There are many ways to get to a sustainable energy future. Each has its winners and losers, promises and risks.
Sustainable energy futures are a complex riddle. There are many ways to get there but each has its winners and losers, promises and risks.
A new paper in WIREs Climate Change looks at the complexity behind possible energy futures. Building upon global reports and expert insights it looks at four “theories of the future” and their potential to support Paris targets and sustainability goals.
The “Big Green Deal” scenario suggests active international collaboration for implementing the Paris Agreement. Fossil fuel divestment would skyrocket and renewables providers would come to rule fast. The scenario also includes support to the Middle East for a soft transition, the achievement of all SDGs and a significant reduction in conflicts.
The second, “Zero-sum anarchy” scenario paints a different picture. Driven by nationalism, it presumes the spread of renewables on a different premise: national security. However, little international pressure to reduce fossil fuel use would lead to a much slower change. The absence of the necessary economies of scale would also lead to higher renewables prices. Get ready for the failure of both the Paris Agreement and the SDGs, paired with growing conflicts around the globe.
The third scenario takes the technology promise seriously. Energy storage innovation and cheaper solar paired with favorable policies in China and the U.S. would make renewables the new normal. Driven by corporate interests and regional economic alliances, the scenario might lead to conflicts over rare metals, uneven distribution of the benefits and progress on some but not all SDGs.
In this scenario, Europe becomes marginalized and Russia ends up failing to transition fast enough. Meanwhile, technologies like carbon capture and storage may allow fossil fuels to stay in the game for a somewhat longer period.
Finally, in the business as usual scenario, the current pace of transition lags far behind the necessary targets. Still, many fossil-based companies fail to adapt fast enough. Both Africa and the Middle East may suffer greatly, with Europe, China, and the U.S. each pushing forward their own agendas. Expect growing energy inequality, geopolitical clubs and little progress on the SDGs.

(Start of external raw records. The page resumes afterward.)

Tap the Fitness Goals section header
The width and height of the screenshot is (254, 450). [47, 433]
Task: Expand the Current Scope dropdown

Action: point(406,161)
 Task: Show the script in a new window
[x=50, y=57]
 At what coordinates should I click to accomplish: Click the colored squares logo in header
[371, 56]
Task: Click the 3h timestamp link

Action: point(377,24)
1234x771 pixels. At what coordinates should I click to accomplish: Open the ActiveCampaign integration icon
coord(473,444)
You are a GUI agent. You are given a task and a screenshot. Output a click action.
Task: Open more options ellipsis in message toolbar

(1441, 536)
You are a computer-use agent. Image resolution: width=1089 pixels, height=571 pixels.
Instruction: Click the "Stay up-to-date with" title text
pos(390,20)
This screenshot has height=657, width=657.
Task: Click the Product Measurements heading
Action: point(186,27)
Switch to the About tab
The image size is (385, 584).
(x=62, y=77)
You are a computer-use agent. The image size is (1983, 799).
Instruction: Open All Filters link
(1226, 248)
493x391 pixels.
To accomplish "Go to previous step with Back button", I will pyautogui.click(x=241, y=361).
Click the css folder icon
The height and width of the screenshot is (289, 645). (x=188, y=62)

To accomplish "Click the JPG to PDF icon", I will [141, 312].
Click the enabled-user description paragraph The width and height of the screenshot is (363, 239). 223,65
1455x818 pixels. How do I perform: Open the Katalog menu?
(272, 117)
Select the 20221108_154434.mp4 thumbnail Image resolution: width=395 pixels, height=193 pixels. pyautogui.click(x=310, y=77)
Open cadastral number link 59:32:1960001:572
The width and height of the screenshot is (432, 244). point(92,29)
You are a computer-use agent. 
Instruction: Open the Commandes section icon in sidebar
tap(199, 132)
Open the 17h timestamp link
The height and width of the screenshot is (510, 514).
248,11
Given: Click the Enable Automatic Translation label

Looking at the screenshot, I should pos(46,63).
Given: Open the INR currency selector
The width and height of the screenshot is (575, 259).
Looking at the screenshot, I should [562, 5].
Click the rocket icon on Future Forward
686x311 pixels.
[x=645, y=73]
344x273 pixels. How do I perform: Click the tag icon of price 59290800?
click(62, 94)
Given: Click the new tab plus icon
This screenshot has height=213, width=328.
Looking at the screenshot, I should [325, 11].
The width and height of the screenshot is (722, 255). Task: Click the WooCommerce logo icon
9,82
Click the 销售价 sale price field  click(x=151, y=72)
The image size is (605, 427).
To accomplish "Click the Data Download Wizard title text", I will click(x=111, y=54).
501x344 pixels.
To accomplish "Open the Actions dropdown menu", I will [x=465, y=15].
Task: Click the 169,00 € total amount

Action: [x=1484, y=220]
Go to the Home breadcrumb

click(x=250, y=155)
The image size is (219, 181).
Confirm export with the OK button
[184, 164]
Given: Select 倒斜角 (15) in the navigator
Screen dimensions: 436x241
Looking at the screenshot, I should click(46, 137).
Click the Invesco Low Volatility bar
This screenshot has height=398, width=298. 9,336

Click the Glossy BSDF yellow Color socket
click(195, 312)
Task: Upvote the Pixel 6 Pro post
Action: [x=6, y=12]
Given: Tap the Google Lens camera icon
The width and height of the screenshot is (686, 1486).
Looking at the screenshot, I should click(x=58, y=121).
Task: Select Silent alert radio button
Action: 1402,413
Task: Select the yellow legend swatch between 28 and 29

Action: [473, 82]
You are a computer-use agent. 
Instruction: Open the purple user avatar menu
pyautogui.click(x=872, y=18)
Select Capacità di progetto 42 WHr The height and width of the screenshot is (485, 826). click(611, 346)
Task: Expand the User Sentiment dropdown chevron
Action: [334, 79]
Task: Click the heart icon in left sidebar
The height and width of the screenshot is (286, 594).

No matter how the future unfolds, authors suggest that geopolitics will be a crucial factor influencing the energy transition. As competition remains a key driving force behind the transition, suboptimal results are highly likely. Meanwhile, scenarios driven by collaboration are much more likely to generate win-wins, as well as peaceful and just transitions.
Significant changes in what matters may occur depending on the scenario. A sustainable energy trajectory will feature competition over access to clean technology. Fossil-based one will be all about resources. And even though technology can deliver necessary climate goals, the benefits to the general public would remain under question.
Focusing on the state-market-technology tension, the paper doesn’t cover the whole specter of possibilities, leaving action by cities, citizens and other actors largely unnoticed. Thus, the inclusion of a wider range of actors and factors might have led to more elaborate insights.
Authors conclude that a sustainable energy future is the only endpoint we can expect. However, the roads ahead vary vastly in terms of costs and benefits. Find common language beyond markets and technology might be our best chance for success.